Wer schon mal verliebt war, kennt dieses Gefühlschaos, für das es so viele liebevolle Metaphern, aber doch keine adäquate Beschreibung gibt. Wahrscheinlich, weil so viel auf einmal im Körper passiert.
Von Glücksgefühlen, Herzrasen, schwitzigen Händen bis zu sprunghaften Handlungen und der totalen Fixierung auf einen Menschen – Verliebtsein bedeutet, sich in einem Ausnahmezustand zu befinden. Psychisch wie physisch.
Platon formulierte es einst in der Antike so: „Liebe ist eine schwere Geisteskrankheit.“ Damit hatte der griechische Philosoph natürlich nicht recht, allerdings ist der Zustand des Verliebtseins tatsächlich mehr Kopfsache als Herzensangelegenheit. In der Kommandozentrale des Körpers werden die Hormone und Botenstoffe, die dieses herrlich prickelnde Gefühlschaos anrichten, ausgeschüttet. Sie verknüpfen dabei im Hirn den Anblick und den Geruch der begehrten Person mit wunderbaren Glücksgefühlen.

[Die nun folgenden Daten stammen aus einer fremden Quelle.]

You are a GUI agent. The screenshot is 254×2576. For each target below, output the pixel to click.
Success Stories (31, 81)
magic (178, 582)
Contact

Auch die Stresshormone steigen
Insbesondere das Belohnungszentrum wird dabei aktiviert. Der Körper produziert eine Menge des als „Glückshormon" bekannten Dopamins. Es sorgt dafür, dass die Verliebten sich in einem Zustand des puren Glücks, ja förmlich des Rausches befinden. Während das Dopamin den Körper förmlich überschwemmt, nimmt das Serotonin ab. Untersuchungen ergaben, dass der Serotoninspiegel mancher Verliebter sogar dem von Menschen mit Zwangsstörungen ähnelte: Das Verliebtsein sei am Ende eine Form der Obsession. Und irgendwie ist es ja auch so. Wer verliebt ist, ist auf diesen einen bestimmten Menschen fixiert, seine Gedanken kreisen nur um ihn. Alles andere verliert an Wichtigkeit. Die rosa rote Brille verpackt alles in zuckersüße Zuckerwatte.
Wer schon einmal verliebt war, weiß aber auch, dass Verliebtsein Stress bedeutet. Man ist aktiver, wacher, aber gleichzeitig auch impulsiver, zerstreuter und hibbeliger. Auch hier sind Hormone Treibstoff. Das Adrenalinlevel und der Cortisolspiegel, die sogenannten Stresshormone, sind bei Verliebten erhöht. Sie erschweren die Konzentration und das klare, gezielte Denken. Körperlich äußert sich das auch durch einen schnelleren Herzschlag oder schwitzige Hände.
Bindung wird gestärkt
Natürlich ist auch die körperliche Anziehungskraft bei Verliebten ausgeprägt. Dazu kommt neben Geschlechtshormonen wie dem Testosteron, die für sexuellen Antrieb sorgen, auch das „Kuschelhormon“ Oxytocin ins Spiel. Das in der Hirnanhangdrüse gebildete Hormon wird auch vermehrt bei der Geburt ausgeschüttet. Es ist für die Bindungsstärkung zuständig und trägt wohl auch bei Paaren dazu bei, dass sie sich für längere Zeit aneinanderbinden.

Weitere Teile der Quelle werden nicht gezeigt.